Task details:
Extract each line from the rows below that contains the word "triangle".

Data section:

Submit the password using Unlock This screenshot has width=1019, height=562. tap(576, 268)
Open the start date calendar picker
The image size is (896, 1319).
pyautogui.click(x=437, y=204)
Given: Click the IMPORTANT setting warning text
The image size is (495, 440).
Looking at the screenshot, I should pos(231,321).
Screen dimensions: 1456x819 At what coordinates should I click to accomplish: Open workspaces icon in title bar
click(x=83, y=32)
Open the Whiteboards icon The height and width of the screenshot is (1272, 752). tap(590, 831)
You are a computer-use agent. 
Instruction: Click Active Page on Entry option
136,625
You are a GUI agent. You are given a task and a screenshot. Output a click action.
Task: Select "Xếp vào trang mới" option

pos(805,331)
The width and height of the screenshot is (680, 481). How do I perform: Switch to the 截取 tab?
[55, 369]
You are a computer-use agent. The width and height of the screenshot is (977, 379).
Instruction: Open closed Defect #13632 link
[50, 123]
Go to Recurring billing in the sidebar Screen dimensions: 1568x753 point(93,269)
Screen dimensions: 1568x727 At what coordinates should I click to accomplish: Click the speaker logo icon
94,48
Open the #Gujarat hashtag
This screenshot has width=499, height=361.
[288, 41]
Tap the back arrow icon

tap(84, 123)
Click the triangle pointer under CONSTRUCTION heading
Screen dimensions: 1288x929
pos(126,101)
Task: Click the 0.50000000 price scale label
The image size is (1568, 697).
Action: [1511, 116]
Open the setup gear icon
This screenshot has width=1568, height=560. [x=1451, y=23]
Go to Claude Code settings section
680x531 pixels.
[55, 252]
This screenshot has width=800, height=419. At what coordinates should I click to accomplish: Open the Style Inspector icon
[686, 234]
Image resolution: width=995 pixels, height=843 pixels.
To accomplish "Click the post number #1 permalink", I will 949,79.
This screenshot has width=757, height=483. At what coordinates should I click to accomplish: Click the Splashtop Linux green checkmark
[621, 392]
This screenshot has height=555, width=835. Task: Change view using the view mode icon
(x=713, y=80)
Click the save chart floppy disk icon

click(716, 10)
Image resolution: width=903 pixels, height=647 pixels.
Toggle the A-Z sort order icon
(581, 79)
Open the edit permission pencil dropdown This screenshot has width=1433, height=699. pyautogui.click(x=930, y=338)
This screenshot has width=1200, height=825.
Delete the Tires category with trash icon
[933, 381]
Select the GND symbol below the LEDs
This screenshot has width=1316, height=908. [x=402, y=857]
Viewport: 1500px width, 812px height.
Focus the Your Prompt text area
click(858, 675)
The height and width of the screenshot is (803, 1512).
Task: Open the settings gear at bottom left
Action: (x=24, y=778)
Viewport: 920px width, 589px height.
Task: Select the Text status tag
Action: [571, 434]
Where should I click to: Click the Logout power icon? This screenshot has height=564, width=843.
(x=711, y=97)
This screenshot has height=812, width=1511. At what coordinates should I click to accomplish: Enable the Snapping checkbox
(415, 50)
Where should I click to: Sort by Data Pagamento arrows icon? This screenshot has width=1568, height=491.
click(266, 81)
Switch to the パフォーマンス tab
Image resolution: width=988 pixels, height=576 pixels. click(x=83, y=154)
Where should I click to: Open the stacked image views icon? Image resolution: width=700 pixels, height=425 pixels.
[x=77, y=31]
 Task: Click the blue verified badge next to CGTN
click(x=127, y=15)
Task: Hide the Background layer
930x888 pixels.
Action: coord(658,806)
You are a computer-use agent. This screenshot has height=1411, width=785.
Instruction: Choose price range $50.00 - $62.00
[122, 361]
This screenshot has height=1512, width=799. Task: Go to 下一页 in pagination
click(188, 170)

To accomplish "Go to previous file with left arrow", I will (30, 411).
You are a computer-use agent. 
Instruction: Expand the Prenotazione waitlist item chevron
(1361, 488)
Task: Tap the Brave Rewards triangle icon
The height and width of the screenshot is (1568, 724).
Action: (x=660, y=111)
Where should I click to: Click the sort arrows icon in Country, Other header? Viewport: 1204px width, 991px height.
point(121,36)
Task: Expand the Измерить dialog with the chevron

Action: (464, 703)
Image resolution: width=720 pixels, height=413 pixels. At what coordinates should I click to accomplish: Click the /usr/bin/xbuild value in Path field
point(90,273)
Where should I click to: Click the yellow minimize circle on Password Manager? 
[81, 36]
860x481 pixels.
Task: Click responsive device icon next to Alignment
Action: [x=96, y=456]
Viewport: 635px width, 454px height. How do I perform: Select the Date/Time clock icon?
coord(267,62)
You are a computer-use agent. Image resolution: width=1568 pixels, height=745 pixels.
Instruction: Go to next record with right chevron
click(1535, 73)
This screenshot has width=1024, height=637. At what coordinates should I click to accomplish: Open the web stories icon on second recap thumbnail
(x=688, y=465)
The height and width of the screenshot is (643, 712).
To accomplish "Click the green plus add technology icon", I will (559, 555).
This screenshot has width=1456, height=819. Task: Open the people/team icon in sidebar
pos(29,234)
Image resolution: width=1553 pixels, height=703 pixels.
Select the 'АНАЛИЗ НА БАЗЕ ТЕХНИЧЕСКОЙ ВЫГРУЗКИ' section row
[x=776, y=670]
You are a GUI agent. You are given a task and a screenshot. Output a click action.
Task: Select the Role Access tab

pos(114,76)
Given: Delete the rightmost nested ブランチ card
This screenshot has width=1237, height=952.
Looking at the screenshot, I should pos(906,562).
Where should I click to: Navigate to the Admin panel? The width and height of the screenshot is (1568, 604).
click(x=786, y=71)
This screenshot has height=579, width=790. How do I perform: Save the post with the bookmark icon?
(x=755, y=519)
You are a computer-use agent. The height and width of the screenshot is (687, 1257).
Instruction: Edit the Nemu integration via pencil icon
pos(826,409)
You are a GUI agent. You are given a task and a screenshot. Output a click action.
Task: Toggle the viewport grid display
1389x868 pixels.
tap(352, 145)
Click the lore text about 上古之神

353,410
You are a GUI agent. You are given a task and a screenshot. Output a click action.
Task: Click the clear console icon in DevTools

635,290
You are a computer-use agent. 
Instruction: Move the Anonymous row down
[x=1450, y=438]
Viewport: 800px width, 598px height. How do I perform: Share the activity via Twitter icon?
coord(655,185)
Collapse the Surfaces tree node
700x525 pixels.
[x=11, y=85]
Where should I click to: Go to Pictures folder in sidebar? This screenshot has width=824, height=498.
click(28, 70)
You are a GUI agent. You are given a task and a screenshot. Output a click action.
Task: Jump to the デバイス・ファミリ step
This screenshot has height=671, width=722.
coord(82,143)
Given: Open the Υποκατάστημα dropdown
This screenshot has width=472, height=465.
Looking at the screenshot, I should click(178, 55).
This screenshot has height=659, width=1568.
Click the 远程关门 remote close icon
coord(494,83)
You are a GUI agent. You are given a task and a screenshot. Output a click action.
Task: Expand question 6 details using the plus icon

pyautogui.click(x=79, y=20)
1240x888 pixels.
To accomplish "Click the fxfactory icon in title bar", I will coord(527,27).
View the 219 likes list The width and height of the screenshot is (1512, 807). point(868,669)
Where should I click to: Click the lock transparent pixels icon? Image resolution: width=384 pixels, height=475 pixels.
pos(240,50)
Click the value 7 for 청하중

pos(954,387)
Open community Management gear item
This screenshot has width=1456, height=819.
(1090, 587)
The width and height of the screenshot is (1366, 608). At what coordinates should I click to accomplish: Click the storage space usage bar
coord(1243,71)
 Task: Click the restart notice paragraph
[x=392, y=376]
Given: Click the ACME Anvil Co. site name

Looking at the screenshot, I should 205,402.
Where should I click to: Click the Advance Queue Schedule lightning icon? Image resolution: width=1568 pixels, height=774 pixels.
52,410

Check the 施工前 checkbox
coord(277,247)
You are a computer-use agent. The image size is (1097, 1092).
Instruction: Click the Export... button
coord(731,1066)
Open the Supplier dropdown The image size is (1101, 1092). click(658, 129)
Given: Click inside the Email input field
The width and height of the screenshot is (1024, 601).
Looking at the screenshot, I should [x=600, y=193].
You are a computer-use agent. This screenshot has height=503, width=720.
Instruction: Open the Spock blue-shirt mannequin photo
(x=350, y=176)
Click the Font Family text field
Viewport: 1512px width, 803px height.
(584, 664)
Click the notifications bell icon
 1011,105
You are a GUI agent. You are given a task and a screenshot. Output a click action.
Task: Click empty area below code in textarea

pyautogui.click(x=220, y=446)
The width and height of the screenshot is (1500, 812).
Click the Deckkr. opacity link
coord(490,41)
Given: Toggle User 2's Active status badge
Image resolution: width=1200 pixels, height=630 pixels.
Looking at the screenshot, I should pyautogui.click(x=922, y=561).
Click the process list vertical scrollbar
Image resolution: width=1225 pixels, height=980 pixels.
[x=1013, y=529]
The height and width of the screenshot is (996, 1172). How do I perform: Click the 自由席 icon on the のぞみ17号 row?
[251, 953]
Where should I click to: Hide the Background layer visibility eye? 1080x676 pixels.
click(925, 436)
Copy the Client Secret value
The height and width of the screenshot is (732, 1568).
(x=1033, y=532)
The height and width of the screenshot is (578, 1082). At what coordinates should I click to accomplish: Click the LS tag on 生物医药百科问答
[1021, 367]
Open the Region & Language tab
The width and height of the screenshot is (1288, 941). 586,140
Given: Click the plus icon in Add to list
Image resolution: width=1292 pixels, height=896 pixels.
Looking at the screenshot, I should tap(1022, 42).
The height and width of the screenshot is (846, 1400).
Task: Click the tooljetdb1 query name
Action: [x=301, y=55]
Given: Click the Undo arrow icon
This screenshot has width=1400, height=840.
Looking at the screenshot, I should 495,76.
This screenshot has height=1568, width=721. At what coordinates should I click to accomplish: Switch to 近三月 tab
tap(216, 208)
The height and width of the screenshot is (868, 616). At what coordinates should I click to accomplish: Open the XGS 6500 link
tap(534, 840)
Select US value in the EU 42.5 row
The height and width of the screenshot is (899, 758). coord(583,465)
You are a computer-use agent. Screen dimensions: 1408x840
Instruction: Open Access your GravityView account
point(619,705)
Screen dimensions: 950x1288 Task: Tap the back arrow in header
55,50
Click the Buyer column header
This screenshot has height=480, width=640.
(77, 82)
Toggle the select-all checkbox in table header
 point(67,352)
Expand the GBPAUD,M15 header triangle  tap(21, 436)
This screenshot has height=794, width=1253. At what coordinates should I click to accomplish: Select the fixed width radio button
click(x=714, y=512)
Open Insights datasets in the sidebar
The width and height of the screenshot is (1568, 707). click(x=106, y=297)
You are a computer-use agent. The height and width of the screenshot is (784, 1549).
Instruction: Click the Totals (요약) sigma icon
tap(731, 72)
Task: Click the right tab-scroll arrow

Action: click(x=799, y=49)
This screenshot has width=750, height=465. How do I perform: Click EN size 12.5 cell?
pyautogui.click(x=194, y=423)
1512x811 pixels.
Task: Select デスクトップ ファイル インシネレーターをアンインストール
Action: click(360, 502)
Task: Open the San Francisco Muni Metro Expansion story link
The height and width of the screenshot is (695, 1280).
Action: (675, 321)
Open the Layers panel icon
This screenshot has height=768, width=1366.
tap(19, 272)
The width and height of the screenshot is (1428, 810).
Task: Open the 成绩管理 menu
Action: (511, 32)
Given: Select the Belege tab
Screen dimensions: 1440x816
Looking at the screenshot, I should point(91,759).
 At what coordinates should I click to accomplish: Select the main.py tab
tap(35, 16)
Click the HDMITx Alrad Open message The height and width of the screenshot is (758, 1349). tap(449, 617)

Solved problem:
Click the triangle pointer under CONSTRUCTION heading
Task: Tap the Brave Rewards triangle icon
Expand the GBPAUD,M15 header triangle  tap(21, 436)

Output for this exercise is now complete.